*Qué hacer*:
[a] ¿Cómo resumirías de forma más breve el párrafo del texto sobre la muerte de Dalila Mimouni y su hijo que empieza por "El caso es especialmente sangrante", conservando sus hechos principales?
[b] ¿Qué personas aparecen mencionadas por su nombre en el texto sobre la muerte de Dalila Mimouni y su hijo?
[c] Según el texto sobre la muerte de Dalila Mimouni y su hijo, ¿son correctas estas afirmaciones? (i) Al niño se le administró la alimentación por vía intravenosa en lugar de por sonda nasogástrica. (ii) La dirección del hospital tardó en reconocer el error. (iii) La enfermera tenía experiencia en cuidados intensivos.
━━ Fragmento del documento ━━
A la tragedia de haber perdido a su mujer, Dalila Mimouni, la primera víctima mortal de la gripe A en España, el joven Mohamed El Huarachi, ha tenido que sumar la trágica muerte de su hijo, nacido prematuramente mediante cesárea y que evolucionaba satisfactoriamente, por un error tan grave como que se le hubiera administrada la alimentación por vía intravenosa en lugar de por la sonda nasogástrica.
El caso es especialmente sangrante por cuanto la madre, Dalila, asmática, con dificultades respiratorias, inició un periplo por hasta tres centros hospitalarios de la Comunidad de Madrid sin que fuera atendida. Cuando ingresó en el Gregorio Marañón, ya era tarde para que nada se pudiera hacer por su vida. Sólo, y no es poco, se pudo salvar al niño, que tenía todas las posibilidades de superar los problemas de haber tenido que nacer de forma prematura, con todos los inconvenientes de inmadurez orgánica que ello comporta.
Esta tragedia debe llevar a replantearse el funcionamiento de determinados mecanismos de la sanidad pública. No pueden existir problemas de comunicación con los pacientes, no se les puede despachar sin evaluar los riesgos de no tomar en consideración un mínimo estudio de los síntomas que presentan. Y, aunque hay que reconocer que la dirección del hospital reconoció rápidamente el error humano en el fallecimiento del pequeño Rayan, no se puede permitir que se deje a solas a una inexperta enfermera que no ha actuado nunca en cuidados intensivos, ni un solo momento puede dejar de ejercerse la supervisión. En general, médicos, enfermeras, personal sanitario, cumplen con profesionalidad con su labor, pero en excepciones como ésta con lo que se juega es con la vida de las personas.
━━━
━━ Los datos ━━
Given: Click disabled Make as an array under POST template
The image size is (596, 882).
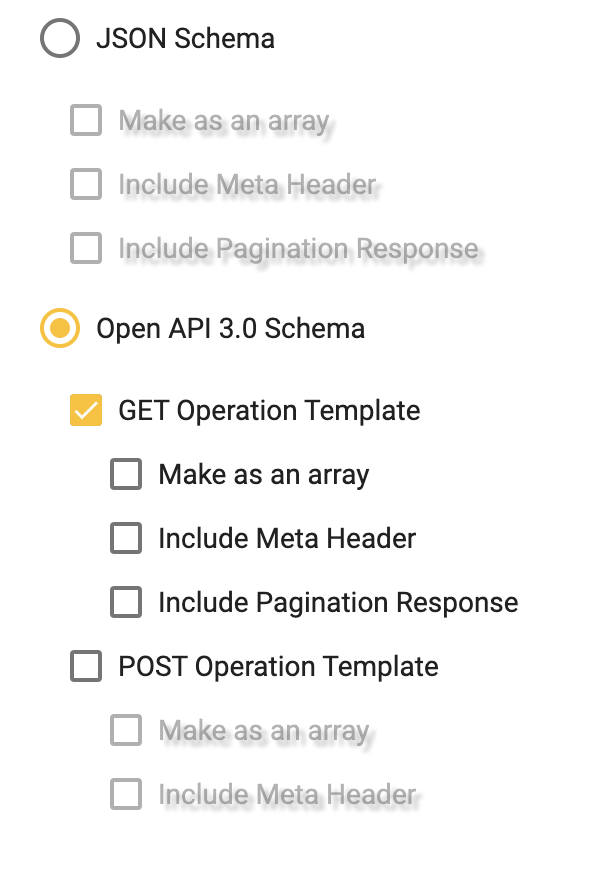Looking at the screenshot, I should point(126,730).
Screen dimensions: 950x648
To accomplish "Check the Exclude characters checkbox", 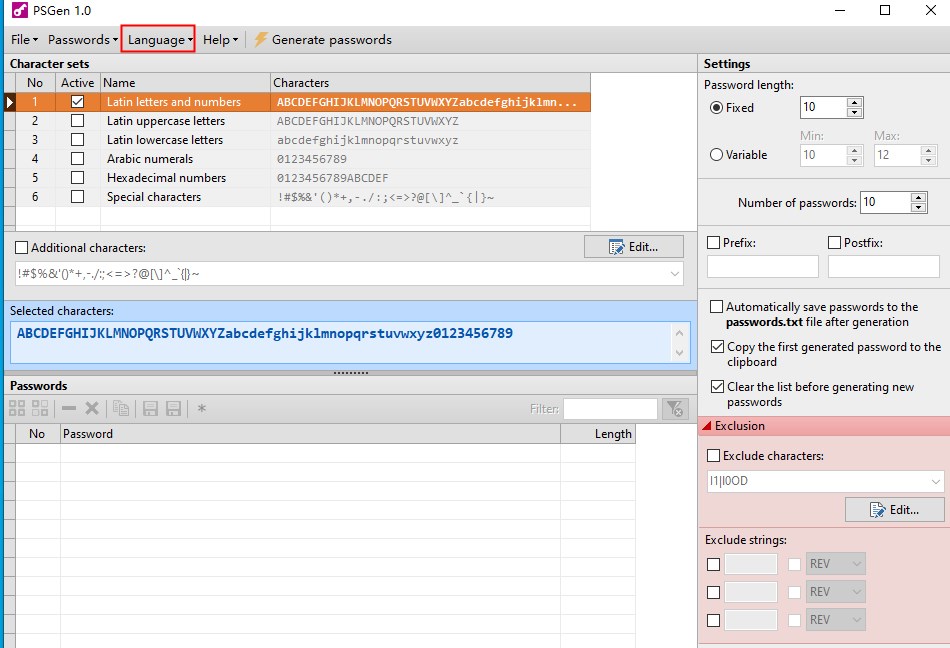I will coord(713,456).
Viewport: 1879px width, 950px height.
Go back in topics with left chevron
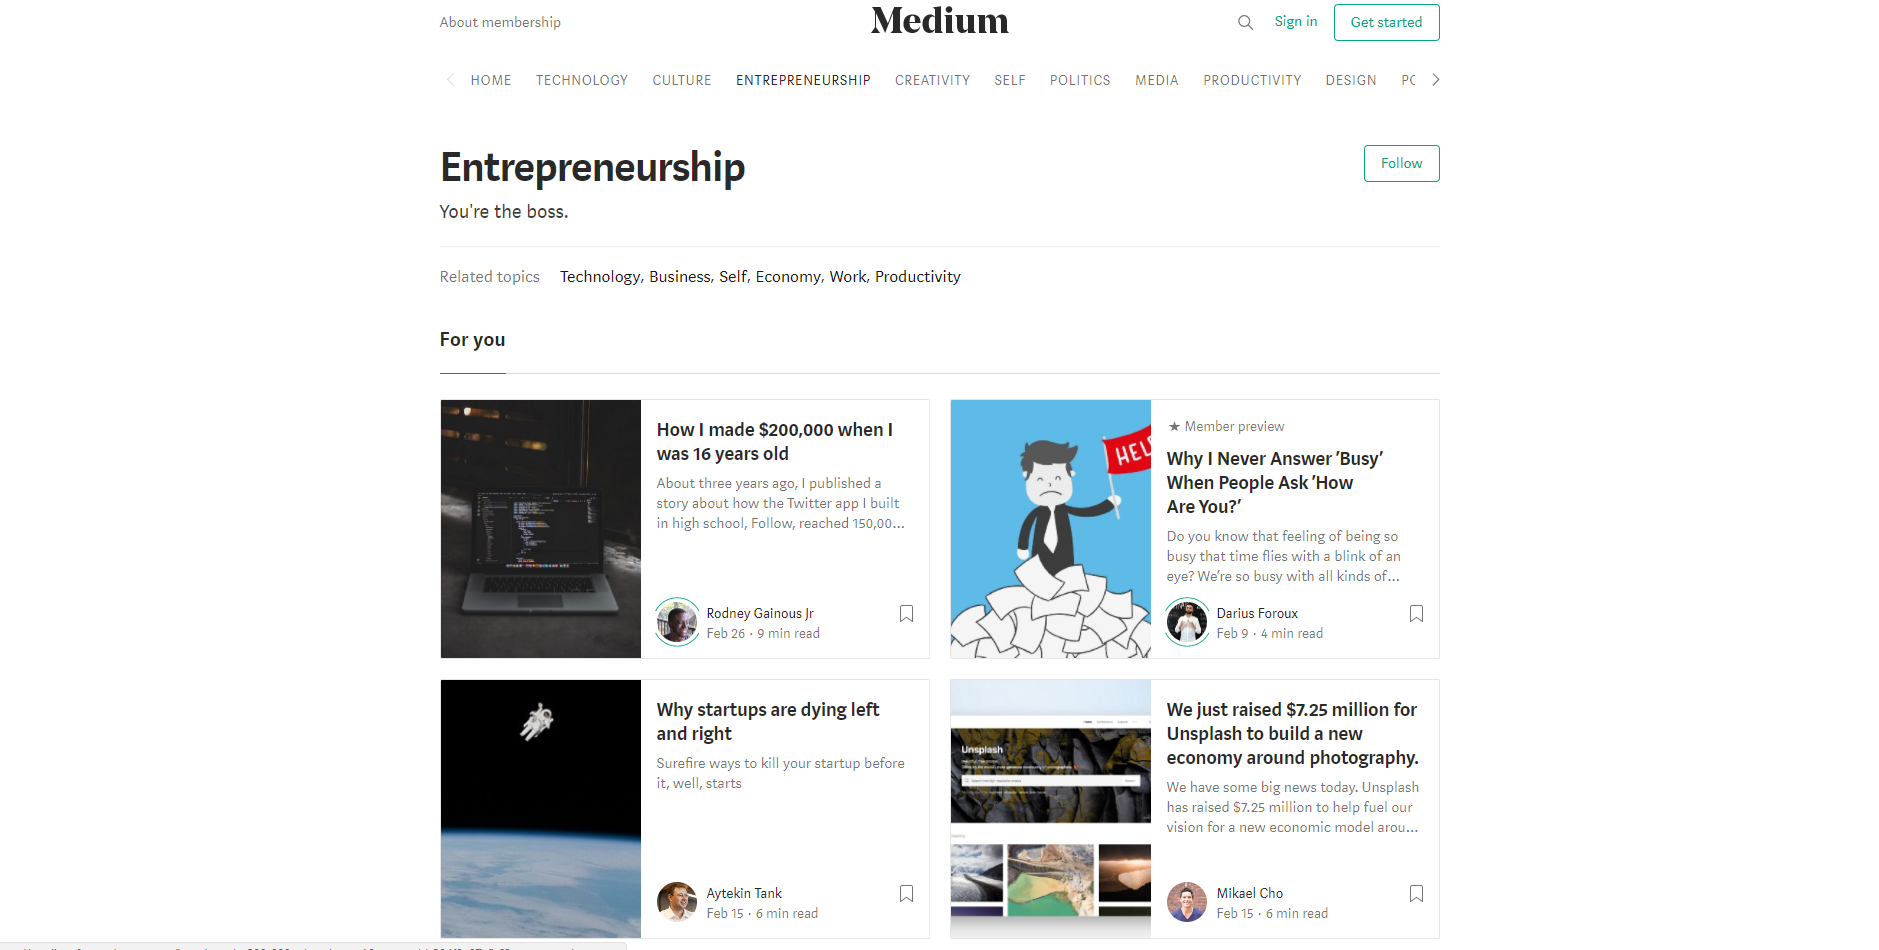pos(450,80)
━━━
*Soluciones*:
[a] Dalila, asmática y con dificultades respiratorias, pasó por hasta tres centros hospitalarios de la Comunidad de Madrid sin ser atendida. Cuando ingresó en el Gregorio Marañón ya no se pudo hacer nada por su vida. Solo se salvó al niño, que tenía todas las posibilidades de superar los problemas de su nacimiento prematuro.

[b]
Dalila Mimouni
Mohamed El Huarachi
Rayan

[c]
(i) Sí: "se le hubiera administrada la alimentación por vía intravenosa en lugar de por la sonda nasogástrica".
(ii) No: "la dirección del hospital reconoció rápidamente el error humano".
(iii) No: "una inexperta enfermera que no ha actuado nunca en cuidados intensivos".